TransUnion LLC v. Ramirez, decided by the Supreme Court today by a 5–4 margin, has been classed among the term’s leading business cases, and it is certainly that. The high court gratified commercial defendants by ruling that class action lawyers may sue credit reporting service TransUnion only on behalf of customers concretely injured by its actions — in particular, the 1,853 class members who were the subject of misleading credit reports sent to third parties — and not on behalf of a further 6,332 customers whose similarly misleading reports were internally generated but not sent to any third party. Complainants suffering no concrete injury-in-fact, the majority ruled, lack standing to sue in federal court for damages under the Constitution’s requirement of a “case” or “controversy.” This is so even if Congress had enacted legislation designating the wider class as injured. (Prospective relief in the form of an injunction may still be open to them.)

The case completes a years-long arc in which the Court has increasingly moved to restrict what have been called “no-injury” suits, often in the class action context. It had spoken less dispositively in the 2016 case Spokeo, Inc. v. Robins, in which Justice Clarence Thomas also wrote separately from the other conservatives. Today, Thomas continued on his own path, writing a dissent joined by the three liberals, while Justice Brett Kavanaugh wrote the majority opinion for the other members of the conservative wing.

While clothed in the garb of a business case, TransUnion v. Ramirez is fundamentally a high-level dispute over constitutional law itself, with noteworthy implications for the power structure of the rival branches. In particular, the Court held that Congress is not free under the Constitution to devise whatever rights to sue for damages it might want to come up with. It needs to build on a connection either to the sorts of harms traditionally restricted by law — such as injuries to person, property, and reputation — or to harms specified by the Constitution itself, such as injuries to free speech, free exercise of religion, due process, and equal protection.

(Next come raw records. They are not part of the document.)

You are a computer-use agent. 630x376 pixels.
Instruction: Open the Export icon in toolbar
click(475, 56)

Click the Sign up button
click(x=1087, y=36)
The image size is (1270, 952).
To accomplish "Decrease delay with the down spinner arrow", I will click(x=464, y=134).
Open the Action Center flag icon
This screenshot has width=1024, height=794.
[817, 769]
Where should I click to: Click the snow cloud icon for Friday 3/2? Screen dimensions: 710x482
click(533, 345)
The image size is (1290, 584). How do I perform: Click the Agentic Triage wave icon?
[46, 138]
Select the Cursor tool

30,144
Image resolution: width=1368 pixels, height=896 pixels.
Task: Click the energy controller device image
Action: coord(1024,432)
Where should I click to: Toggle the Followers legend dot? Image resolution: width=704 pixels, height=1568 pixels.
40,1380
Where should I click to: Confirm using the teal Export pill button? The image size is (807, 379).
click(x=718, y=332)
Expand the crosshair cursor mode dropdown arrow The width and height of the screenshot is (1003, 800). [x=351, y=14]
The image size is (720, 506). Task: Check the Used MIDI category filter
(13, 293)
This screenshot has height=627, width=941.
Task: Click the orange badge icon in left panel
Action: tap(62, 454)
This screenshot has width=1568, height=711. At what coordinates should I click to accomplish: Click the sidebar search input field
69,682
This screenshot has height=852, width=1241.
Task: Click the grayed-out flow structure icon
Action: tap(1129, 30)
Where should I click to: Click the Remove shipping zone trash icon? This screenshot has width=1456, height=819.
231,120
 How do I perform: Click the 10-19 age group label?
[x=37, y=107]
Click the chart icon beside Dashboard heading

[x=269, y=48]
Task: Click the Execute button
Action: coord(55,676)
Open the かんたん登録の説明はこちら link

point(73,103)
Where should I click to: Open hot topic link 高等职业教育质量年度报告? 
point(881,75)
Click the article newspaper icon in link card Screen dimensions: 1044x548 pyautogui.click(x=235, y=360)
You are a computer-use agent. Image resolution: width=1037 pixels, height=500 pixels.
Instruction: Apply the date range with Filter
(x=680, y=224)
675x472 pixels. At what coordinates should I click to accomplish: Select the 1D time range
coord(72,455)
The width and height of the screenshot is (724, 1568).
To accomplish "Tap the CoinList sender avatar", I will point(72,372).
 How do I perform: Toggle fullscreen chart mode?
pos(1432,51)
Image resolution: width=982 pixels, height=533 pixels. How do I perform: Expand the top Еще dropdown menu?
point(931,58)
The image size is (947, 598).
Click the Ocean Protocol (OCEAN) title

Kavanaugh’s majority opinion quotes several recent appellate holdings to this effect, notably one by then-Seventh Circuit Judge Amy Coney Barrett, in 2017: “Article III grants federal courts the power to redress harms that defendants cause plaintiffs, not a freewheeling power to hold defendants accountable for legal infractions.” Nor can lawmakers in Congress simply conjure harm into existence by force of will: as Judge Greg Katsas put it in a case last year, “we cannot treat an injury as ‘concrete’ for Article III purposes based only on Congress’s say-so.”

This does not by any means leave Congress unable to shape or devise rights to sue where earlier remedies fall short. As Judge Jeff Sutton noted in a 2018 Sixth Circuit case, “Congress may ‘elevate’ harms that ‘exist’ in the real world before Congress recognized them to actionable legal status, it may not simply enact an injury into existence, using its lawmaking power to transform something that is not remotely harmful into something that is.” Justice Thomas, in dissent, found the history inadequate to support the emergent rule.

Without trying to resolve that debate here, we may note that the consequences aren’t going to be limited to just the law of credit reporting. Across a wide range of legal areas — antitrust, securities, and maybe quite a bit further afield — at least some proposed and existing rights to sue for damages are arguably not grounded in concrete injury in fact. Today’s case stands for a significant limitation on congressional power.